La trasgressione è uno dei temi. I due protagonisti sopravvivono in un contesto fatto di divieti e di spie consumando la loro relazione clandestina. Lei assapora una breve fuga all’ovest come una boccata d’aria, ma quel che capita dopo, il crollo e il nuovo assetto, non assomiglia per niente alla libertà immaginata. La loro relazione clandestina partita come una trasgressione, sfocia in un rapporto esclusivo pseudo coniugale dove interviene la crudeltà di lui nei confronti di una breve relazione che ha Katarina nel frattempo a farla sentire di nuovo trasgressiva e a mantenere quella condizione, in parte, desiderata.

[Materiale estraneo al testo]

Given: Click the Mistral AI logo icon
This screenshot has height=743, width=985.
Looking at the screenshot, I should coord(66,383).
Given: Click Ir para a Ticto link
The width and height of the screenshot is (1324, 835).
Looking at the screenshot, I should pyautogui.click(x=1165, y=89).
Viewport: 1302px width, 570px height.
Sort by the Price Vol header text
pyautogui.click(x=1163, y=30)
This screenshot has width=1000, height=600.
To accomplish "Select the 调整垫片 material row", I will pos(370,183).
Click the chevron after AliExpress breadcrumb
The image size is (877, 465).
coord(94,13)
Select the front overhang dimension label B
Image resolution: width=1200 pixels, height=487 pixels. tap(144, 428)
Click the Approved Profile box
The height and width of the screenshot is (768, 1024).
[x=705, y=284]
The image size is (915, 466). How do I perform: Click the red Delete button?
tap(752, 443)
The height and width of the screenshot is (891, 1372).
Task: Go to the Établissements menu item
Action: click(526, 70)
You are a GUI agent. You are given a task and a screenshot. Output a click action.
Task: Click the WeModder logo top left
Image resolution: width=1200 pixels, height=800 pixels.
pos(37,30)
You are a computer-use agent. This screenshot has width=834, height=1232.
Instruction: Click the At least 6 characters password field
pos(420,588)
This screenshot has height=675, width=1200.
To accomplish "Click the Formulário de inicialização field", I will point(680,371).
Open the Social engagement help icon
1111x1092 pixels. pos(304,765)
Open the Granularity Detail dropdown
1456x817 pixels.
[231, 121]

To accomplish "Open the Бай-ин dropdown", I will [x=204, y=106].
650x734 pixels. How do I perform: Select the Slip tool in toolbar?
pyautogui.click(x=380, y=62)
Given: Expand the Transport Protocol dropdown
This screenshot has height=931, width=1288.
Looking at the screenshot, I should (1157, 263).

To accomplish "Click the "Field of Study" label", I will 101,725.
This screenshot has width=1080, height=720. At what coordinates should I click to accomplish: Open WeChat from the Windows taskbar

Il tempo che scorre è coprotagonista assieme ai due, se ne trova evidenza nello stile, tutto giocato su piccoli fatti e sui dialoghi intorno alla Storia e alla loro relazione, dove il tempo privato e quello della Storia corrono assieme verso il precipizio. Lo stile è preciso, raffinato, richiama un flusso che si rifà volutamente a Virginia Woolf. Il tempo non è un unicum ma è un insieme di tempi. Quello che conta è il tempo degli amanti che per un certo periodo si trovano in una bolla che esclude sia la storia, sia la moglie di Hans, come la famiglia di Katarina. Solo gli amanti esistono e gravitano intorno alla tensione reciproca. L’essere portati irrimediabilmente all’attrazione significa far valere, all’interno di un rapporto, sia regole mutuate dai rapporti ufficiali e altre regole, quelle dell’attrazione, legate alla malattia e all’autodistruzione, la distruzione di un paese, di un’ideologia, di un sistema che sembrava funzionare sono talmente in sintonia con questo rapporto nocivo da funzionare naturalmente come controcampo.